- **The problem**:
Each line of the material below with the word "computer" is to be reported.

- **Data for review**:
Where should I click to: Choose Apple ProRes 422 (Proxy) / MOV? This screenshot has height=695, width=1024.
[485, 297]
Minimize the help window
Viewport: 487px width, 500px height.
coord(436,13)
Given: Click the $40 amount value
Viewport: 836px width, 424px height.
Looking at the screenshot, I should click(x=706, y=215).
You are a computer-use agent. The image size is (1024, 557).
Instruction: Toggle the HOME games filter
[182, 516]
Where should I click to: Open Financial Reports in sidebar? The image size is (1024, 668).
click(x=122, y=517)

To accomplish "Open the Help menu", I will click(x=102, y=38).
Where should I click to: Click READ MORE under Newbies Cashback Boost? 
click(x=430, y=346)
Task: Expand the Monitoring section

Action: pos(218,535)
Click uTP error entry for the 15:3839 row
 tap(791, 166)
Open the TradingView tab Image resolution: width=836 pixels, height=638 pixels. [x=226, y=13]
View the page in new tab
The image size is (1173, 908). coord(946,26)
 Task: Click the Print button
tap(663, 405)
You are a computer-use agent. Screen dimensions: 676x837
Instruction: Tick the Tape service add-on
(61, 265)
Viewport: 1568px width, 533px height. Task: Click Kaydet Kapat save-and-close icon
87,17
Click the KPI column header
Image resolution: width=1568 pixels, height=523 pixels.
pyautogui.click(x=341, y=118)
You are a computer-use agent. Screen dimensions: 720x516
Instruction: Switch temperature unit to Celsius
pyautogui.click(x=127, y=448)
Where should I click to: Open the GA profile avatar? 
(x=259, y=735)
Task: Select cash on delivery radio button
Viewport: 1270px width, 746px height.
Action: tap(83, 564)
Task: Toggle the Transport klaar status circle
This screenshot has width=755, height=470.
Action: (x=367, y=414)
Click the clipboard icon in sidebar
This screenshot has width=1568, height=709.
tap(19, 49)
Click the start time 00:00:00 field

- **Completed task**:
You are a computer-use agent. The image size is (1024, 557).
You are a computer-use agent. Screen dimensions: 676x837
You are a computer-use agent. Screen dimensions: 720x516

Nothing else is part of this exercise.